Mantan Ketua RT setempat itu juga menyampaikan bahwa Putri merupakan anak dari orang yang berada. Pasalnya, orangtua Putri terbilang berkecukupan dari sisi ekonomi. Bahkan, mereka bisa menyewa asisten rumah tangga (ART) untuk mengurus pekerjaan rumah dan menjaga Putri.
“Dia hidupnya kalau pulang sekolah, ya sama pembantunya. Tapi kalau ada ibu dan bapaknya, ya sama mereka. Sesekali saya main ke sana, dia panggil saya juga sebutan ibu,” ujar Ramlah.
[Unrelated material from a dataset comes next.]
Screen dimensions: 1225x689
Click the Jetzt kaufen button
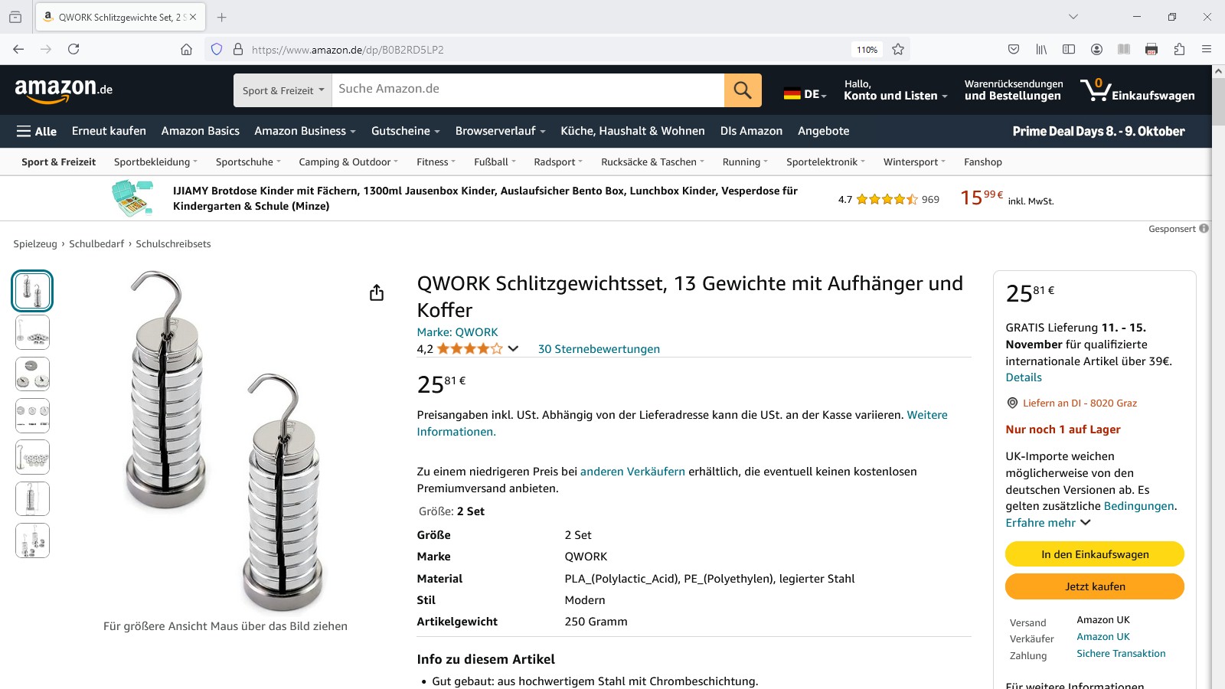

Pada tahun 2009, ayah Putri meninggal dunia. Di tahun 2015, giliran ibunda Putri yang mengembuskan napas terakhirnya. Sejak kedua orangtuanya telah tiada, Putri diduga mengalami depresi karena terkadang berbicara melantur.
“Ya biasanya manja, ada orangtua, ada pembantu, taip sekarang sendiri. Teman dia tidak ada memang,” ucap Ramlah
“Waktu sekolah, anak-anak bawa teman ke rumah, nah dia enggak,” sambungnya.
Pada tahun 2019, rumah Putri sudah tidak terawat lagi. Aliran listrik pun diputus karena tidak membayar cicilan per bulan.
“2019 kalau enggak salah. 2017 ketika saya baru menjadi Ketua RT, belum apa-apa, masih bagus. Nah, 2019 ini, namanya dari 1984 enggak pernah dibetulkan. Kan banyak rayap lalu ada yang bocor,” ucap Ramlah.
Seiring berjalannya waktu, Rumah Putri tersebut dimanfaatkan oleh sejumlah orang yang tak bertanggung jawab. Dengan memanfaatkan kondisi Putri yang depresi, para muda-mudi mengalihfungsikan rumah reyot tersebut menjadi tempat untuk melakukan kegiatan yang negatif.